#### REQUIREMENT:
Exact copies of the lines from the start of the records through the line with "This screenshot has width=1400, height=841." are what the answer must hold; pictures are not part of it.

---------- DATASET

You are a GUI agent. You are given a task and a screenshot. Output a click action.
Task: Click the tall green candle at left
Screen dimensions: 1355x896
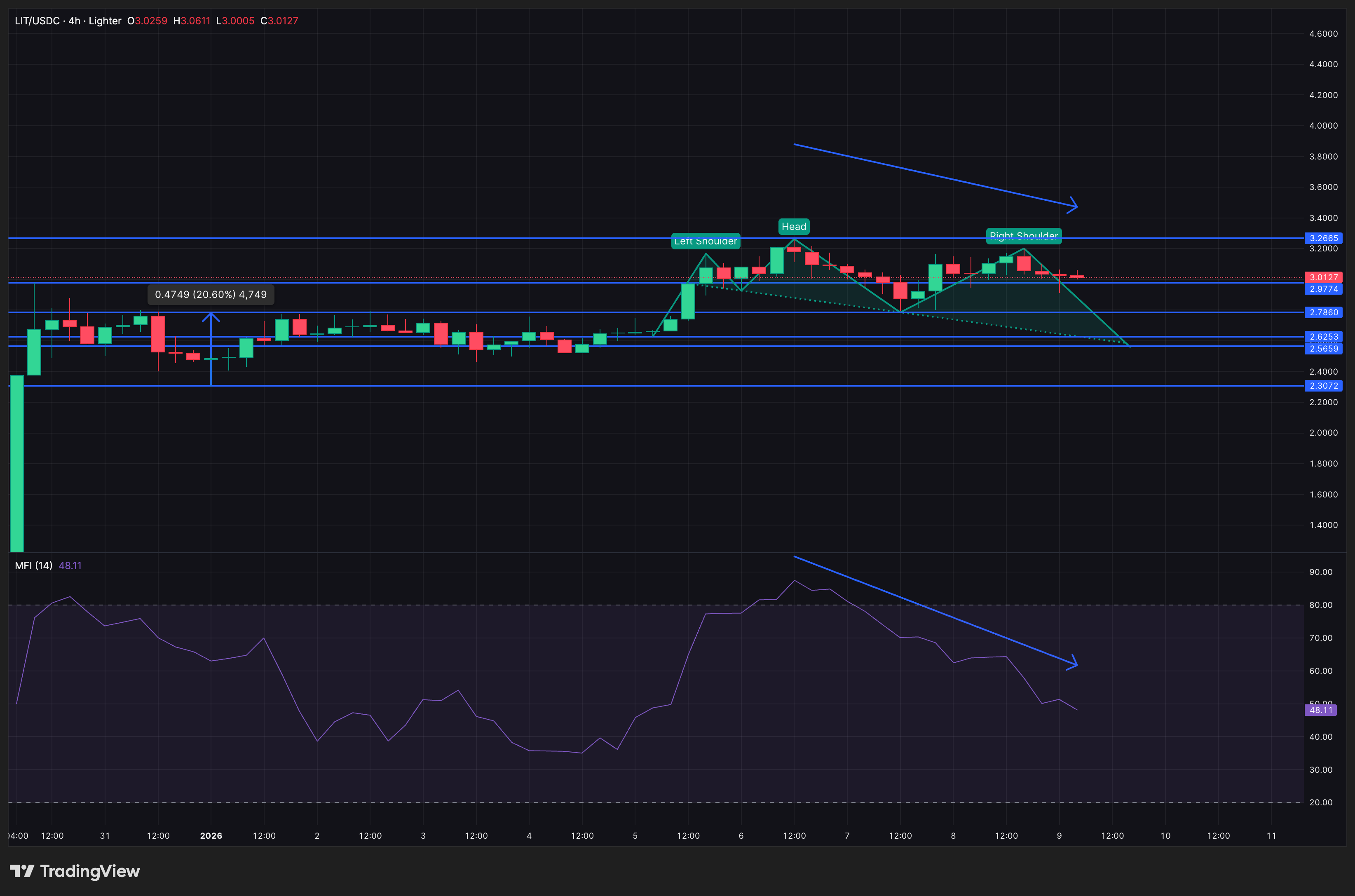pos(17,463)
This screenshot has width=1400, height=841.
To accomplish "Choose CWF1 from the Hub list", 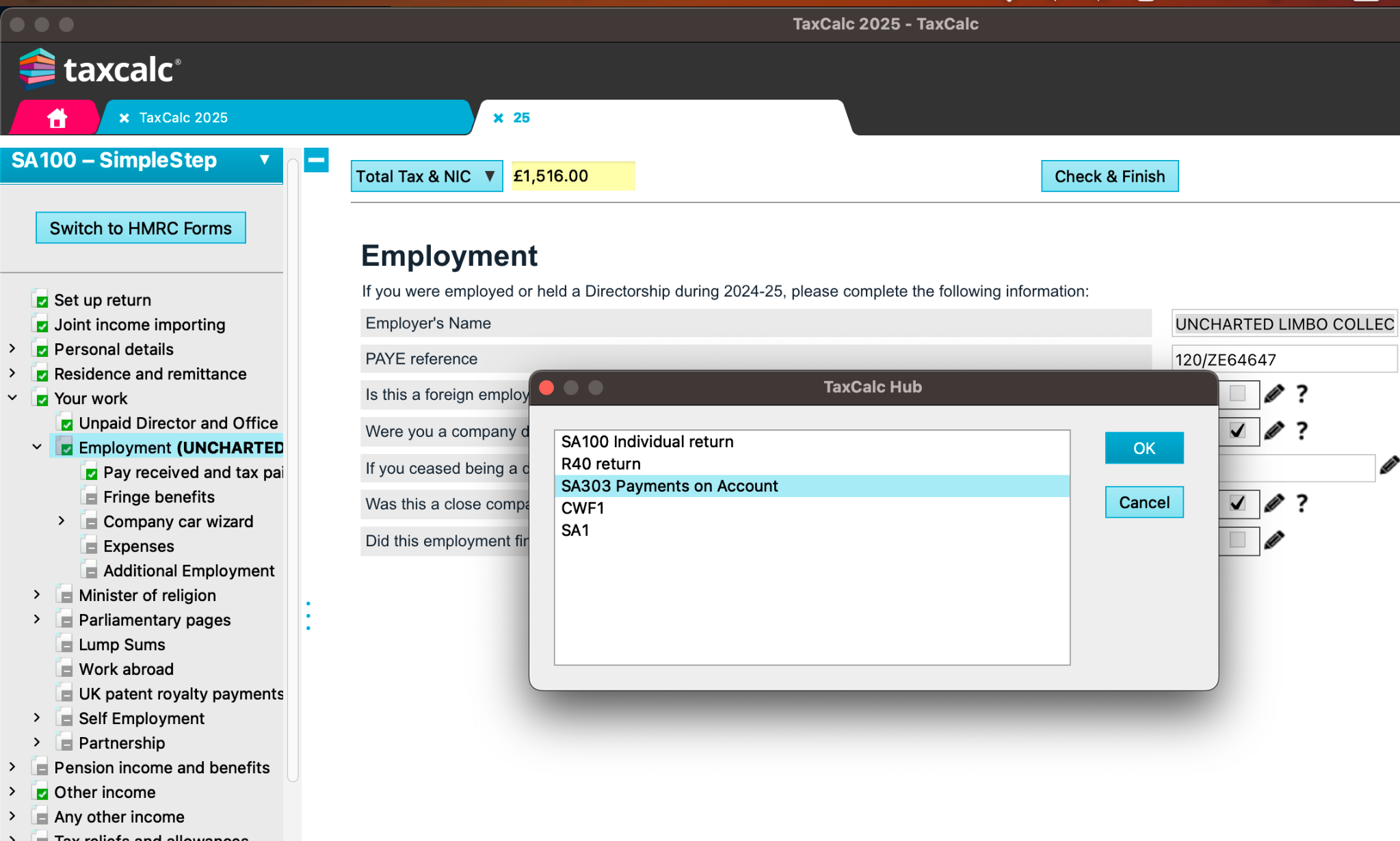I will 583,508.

--------------------

#### WORKED SOLUTION:
You are a GUI agent. You are given a task and a screenshot. Output a click action.
Task: Click the tall green candle at left
Screen dimensions: 1355x896
pos(17,463)
This screenshot has width=1400, height=841.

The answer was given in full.